- **MATERIAL FOR THIS TASK**:
::::
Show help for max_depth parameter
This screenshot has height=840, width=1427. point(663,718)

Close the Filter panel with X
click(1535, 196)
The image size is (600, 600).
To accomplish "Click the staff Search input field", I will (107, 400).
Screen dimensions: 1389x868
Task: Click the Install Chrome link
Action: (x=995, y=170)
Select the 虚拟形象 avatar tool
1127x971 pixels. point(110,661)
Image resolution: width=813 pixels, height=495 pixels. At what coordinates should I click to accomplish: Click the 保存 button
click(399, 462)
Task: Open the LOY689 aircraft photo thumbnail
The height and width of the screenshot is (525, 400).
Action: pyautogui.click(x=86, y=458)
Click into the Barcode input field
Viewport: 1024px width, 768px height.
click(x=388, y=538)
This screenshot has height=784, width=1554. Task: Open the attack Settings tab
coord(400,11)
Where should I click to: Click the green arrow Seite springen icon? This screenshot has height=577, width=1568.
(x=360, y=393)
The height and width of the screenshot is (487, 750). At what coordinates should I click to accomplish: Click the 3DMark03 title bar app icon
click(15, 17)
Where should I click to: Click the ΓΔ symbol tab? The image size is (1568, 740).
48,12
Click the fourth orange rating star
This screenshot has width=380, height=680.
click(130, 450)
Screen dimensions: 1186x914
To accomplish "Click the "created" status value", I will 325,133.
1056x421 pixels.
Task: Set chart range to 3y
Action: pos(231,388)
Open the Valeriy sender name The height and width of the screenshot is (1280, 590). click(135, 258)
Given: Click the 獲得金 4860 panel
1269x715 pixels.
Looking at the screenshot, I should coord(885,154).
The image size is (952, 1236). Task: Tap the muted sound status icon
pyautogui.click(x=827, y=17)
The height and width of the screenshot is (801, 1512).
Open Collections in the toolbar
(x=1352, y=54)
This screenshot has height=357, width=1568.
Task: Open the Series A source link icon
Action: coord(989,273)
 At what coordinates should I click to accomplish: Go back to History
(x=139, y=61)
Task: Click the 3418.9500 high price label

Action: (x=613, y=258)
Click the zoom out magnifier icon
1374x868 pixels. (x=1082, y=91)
::::
- **WHAT TO PRODUCE**:
Copy the records word for word, from the first line through the line containing "click(399, 462)", including both.

- **WRITTEN RESPONSE**:
Show help for max_depth parameter
This screenshot has height=840, width=1427. point(663,718)

Close the Filter panel with X
click(1535, 196)
The image size is (600, 600).
To accomplish "Click the staff Search input field", I will (107, 400).
Screen dimensions: 1389x868
Task: Click the Install Chrome link
Action: (x=995, y=170)
Select the 虚拟形象 avatar tool
1127x971 pixels. point(110,661)
Image resolution: width=813 pixels, height=495 pixels. At what coordinates should I click to accomplish: Click the 保存 button
click(399, 462)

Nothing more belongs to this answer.